Telephone: 503-526-4200
Toll Free: 800-289-2500
clinicalsupport@protocol.com

ELECTROCARDIOGRAPHY

Introduction
This article provides a basic introduction to the physiology of the human heart and
the clinical information provided by electrocardiography (ECG), with reference to
ECG monitoring with a Propaq vital signs monitor.

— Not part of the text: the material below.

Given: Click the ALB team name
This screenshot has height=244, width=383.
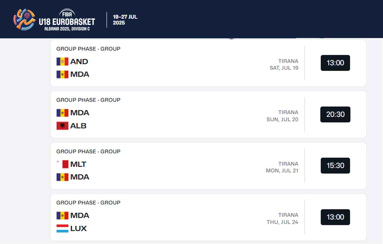Looking at the screenshot, I should pyautogui.click(x=78, y=126).
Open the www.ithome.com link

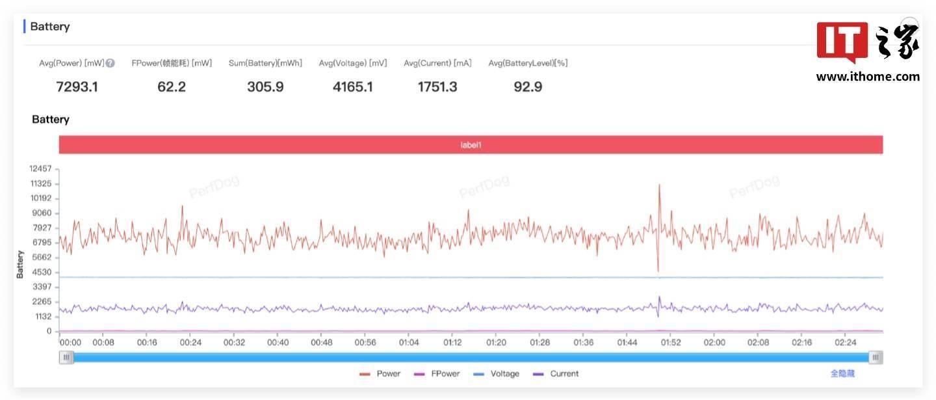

For more information about the use of the Propaq monitor, refer to the Propaq
Directions For Use.

Monitoring HR/PR with the Propaq Monitor


When monitoring a patient using ECG leads, SpO2, and/or CO2, the rate that is
displayed is a true heart rate. If monitoring a patient using NIBP only, what is actually
being displayed is the patient’s pulse rate. This may be important when assessing
your patient’s cardiac status because a patient’s heart rate and pulse rate may vary if
there is any cardiac compromise.

On the Propaq monitor you can set the HR/PR tone loudness to LOW, MEDIUM,
HIGH, or OFF. This does not affect the tone of the alarm if a patient exceeds an
alarm limit setting.

Anatomical Structure of the Heart


The main function of the heart is to pump blood throughout the body to deliver the
oxygen and nutrient demands of the body’s tissues as well as to remove carbon
dioxide (a byproduct of metabolism).

• The heart is approximately the size of a clenched fist.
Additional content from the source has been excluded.